Directions
For the material below, return exactly the lines starting at the line containing "This screenshot has height=438, width=424." and ending at the line containing "Given: Click Set", both ends included, and no others.

Data for processing
Segment Open

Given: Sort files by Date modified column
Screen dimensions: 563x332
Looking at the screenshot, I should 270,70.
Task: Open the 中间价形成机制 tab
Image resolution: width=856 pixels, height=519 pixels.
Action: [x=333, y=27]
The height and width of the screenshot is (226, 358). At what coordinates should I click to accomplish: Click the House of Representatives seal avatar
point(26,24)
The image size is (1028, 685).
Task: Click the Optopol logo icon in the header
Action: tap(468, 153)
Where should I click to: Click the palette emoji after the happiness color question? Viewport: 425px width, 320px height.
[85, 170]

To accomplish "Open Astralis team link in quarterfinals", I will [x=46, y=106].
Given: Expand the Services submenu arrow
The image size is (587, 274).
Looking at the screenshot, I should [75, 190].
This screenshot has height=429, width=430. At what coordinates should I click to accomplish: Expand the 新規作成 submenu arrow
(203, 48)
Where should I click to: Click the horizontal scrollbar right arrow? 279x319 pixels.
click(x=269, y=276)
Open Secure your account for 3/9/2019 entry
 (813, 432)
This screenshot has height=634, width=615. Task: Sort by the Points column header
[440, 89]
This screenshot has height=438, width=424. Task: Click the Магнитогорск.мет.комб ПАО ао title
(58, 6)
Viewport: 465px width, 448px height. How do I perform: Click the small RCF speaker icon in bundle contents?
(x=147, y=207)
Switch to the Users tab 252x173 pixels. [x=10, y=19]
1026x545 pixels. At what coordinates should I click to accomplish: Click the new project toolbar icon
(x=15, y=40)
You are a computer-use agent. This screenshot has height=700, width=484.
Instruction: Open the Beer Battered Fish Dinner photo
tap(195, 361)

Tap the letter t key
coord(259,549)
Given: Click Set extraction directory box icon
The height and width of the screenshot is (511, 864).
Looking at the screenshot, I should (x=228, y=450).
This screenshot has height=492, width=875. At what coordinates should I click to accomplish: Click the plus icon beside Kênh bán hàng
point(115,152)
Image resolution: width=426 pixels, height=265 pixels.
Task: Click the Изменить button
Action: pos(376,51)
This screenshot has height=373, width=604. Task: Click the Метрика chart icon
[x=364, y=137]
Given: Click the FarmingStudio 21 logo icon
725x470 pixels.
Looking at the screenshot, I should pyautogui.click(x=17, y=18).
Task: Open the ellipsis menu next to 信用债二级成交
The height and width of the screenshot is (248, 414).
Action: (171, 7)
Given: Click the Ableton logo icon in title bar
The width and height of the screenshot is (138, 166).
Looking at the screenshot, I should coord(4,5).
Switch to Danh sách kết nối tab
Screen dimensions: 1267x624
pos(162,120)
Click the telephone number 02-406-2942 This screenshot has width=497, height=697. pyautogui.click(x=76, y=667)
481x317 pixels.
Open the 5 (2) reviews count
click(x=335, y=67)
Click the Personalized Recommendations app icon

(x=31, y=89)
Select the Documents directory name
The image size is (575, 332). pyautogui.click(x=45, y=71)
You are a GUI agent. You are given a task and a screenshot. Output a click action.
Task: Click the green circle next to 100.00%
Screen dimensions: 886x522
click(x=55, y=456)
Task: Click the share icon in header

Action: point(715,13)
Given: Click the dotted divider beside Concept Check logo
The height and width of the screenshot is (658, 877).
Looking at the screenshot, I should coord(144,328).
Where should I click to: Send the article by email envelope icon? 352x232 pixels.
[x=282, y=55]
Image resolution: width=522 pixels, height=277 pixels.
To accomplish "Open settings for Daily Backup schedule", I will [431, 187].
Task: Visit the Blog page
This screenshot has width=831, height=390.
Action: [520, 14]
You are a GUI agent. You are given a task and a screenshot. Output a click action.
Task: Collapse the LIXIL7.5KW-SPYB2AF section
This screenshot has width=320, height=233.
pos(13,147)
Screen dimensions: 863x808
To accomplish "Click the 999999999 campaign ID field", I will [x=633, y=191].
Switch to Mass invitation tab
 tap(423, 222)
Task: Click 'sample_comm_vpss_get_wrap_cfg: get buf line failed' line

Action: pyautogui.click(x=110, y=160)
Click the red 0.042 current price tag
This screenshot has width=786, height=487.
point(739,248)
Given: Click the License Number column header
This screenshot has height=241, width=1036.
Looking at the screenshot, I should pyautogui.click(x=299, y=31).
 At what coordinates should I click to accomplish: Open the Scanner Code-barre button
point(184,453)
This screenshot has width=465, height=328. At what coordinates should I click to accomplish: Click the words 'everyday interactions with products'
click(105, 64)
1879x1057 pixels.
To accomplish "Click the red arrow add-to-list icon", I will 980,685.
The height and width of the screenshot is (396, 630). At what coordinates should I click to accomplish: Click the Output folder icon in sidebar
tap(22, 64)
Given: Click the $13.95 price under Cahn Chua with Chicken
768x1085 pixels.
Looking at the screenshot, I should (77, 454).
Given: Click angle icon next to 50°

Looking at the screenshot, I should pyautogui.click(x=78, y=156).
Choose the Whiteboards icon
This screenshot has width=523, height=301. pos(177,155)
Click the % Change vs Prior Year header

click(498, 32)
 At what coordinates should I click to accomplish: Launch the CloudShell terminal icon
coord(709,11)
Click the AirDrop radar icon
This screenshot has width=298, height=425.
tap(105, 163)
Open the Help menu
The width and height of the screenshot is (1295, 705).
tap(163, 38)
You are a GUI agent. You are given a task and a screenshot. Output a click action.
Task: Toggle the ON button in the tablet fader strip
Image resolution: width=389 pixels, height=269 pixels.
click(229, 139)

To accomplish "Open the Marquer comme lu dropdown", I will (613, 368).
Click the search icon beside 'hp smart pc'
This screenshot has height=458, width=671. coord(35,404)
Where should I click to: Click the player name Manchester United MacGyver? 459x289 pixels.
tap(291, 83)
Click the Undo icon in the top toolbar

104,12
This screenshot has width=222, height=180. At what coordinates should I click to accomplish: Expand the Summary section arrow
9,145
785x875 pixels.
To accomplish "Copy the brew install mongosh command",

Segment Closed

Completed exercise
This screenshot has height=438, width=424. Task: Click the Магнитогорск.мет.комб ПАО ао title
(58, 6)
Viewport: 465px width, 448px height. How do I perform: Click the small RCF speaker icon in bundle contents?
(x=147, y=207)
Switch to the Users tab 252x173 pixels. [x=10, y=19]
1026x545 pixels. At what coordinates should I click to accomplish: Click the new project toolbar icon
(x=15, y=40)
You are a computer-use agent. This screenshot has height=700, width=484.
Instruction: Open the Beer Battered Fish Dinner photo
tap(195, 361)

Tap the letter t key
coord(259,549)
Given: Click Set extraction directory box icon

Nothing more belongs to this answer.